_Exercise requirements:_ Which lines in the records below mention the word "Shopify"? Copy each one out.

_Provided records:_
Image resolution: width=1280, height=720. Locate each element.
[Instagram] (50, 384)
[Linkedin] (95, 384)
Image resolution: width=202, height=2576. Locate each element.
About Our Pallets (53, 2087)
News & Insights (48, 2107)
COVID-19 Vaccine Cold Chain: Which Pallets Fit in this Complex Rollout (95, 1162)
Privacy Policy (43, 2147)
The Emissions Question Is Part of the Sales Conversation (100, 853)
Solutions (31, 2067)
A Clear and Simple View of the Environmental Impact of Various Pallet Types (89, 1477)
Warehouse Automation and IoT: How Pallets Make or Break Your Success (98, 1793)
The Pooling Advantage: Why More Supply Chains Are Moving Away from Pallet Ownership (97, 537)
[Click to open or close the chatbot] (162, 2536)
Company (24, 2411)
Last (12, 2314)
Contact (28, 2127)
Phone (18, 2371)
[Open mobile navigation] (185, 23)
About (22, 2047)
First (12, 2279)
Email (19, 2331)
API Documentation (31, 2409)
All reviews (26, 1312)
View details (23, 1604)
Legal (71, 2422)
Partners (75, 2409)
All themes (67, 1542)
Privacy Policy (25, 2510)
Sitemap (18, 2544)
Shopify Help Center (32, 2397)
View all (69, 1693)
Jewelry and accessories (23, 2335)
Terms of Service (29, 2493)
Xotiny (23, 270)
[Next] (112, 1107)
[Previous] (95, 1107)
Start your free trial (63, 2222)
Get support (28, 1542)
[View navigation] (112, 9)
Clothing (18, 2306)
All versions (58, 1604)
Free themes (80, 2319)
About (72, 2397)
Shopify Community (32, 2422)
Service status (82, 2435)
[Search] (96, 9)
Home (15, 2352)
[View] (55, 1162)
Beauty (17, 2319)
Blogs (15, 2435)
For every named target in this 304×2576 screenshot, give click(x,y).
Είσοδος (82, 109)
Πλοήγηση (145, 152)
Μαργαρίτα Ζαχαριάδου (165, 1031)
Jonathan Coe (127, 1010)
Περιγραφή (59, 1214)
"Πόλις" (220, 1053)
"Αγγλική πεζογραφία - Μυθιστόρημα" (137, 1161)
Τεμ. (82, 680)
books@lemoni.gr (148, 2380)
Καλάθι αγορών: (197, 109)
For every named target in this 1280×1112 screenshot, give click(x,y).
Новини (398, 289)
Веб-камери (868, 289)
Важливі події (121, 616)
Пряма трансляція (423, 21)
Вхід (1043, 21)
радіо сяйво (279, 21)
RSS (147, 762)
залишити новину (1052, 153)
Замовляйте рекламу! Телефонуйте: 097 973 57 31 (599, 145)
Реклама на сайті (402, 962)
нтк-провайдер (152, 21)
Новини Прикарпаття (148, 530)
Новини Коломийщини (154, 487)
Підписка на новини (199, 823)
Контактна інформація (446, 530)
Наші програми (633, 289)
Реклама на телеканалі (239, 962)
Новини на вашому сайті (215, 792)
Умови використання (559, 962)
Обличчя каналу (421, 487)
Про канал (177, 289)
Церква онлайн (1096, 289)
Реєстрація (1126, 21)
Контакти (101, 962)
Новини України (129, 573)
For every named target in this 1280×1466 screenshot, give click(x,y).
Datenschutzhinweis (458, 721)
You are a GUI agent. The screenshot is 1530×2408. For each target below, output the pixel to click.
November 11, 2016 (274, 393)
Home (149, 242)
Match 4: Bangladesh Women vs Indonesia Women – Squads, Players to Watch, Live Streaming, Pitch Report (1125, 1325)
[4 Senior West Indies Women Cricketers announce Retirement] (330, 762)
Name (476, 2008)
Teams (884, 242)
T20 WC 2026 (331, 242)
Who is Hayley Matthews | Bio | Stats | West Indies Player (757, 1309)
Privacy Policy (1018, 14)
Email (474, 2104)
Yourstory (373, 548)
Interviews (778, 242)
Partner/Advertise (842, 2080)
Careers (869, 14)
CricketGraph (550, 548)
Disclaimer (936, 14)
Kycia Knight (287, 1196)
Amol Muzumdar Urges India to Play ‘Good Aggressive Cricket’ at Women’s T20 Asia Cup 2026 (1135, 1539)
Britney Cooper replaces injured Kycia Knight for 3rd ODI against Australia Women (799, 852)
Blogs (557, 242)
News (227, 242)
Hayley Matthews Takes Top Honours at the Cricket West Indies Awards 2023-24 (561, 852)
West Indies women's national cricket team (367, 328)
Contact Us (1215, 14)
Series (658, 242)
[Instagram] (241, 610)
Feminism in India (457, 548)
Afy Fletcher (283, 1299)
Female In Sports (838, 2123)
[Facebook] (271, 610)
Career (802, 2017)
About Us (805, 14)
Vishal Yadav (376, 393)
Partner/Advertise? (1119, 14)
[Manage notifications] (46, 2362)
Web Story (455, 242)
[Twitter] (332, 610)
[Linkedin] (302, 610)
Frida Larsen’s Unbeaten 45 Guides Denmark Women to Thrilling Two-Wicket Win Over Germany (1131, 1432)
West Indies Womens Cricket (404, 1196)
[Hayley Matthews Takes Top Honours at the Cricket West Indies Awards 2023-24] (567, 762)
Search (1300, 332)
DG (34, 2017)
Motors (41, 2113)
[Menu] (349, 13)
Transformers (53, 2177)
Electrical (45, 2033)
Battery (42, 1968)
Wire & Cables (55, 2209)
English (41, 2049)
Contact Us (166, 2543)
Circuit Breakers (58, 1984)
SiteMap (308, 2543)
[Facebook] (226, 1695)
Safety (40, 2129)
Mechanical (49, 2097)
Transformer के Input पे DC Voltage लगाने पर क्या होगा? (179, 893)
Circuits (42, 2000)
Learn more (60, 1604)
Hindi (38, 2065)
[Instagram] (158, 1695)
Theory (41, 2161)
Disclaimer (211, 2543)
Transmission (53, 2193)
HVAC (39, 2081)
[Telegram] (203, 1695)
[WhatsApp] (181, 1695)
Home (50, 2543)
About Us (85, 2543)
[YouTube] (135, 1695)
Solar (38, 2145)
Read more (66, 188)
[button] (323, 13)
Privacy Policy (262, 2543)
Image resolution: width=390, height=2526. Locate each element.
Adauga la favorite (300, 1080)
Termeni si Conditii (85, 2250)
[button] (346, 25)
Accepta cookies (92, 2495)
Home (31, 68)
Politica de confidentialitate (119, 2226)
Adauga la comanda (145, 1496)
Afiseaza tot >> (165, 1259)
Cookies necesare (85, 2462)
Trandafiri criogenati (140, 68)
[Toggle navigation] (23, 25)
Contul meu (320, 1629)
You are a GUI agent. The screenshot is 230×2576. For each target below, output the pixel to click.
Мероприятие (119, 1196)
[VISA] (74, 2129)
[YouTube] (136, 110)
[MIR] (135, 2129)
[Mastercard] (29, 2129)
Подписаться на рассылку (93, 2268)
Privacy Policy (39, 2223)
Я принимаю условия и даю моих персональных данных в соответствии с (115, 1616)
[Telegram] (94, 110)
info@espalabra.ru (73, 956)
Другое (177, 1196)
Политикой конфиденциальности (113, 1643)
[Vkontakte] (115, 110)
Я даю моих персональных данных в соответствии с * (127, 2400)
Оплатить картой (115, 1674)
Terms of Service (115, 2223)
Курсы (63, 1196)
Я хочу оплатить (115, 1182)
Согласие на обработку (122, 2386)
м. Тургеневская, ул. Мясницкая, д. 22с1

_Written solution:_
Shopify Help Center (32, 2397)
Shopify Community (32, 2422)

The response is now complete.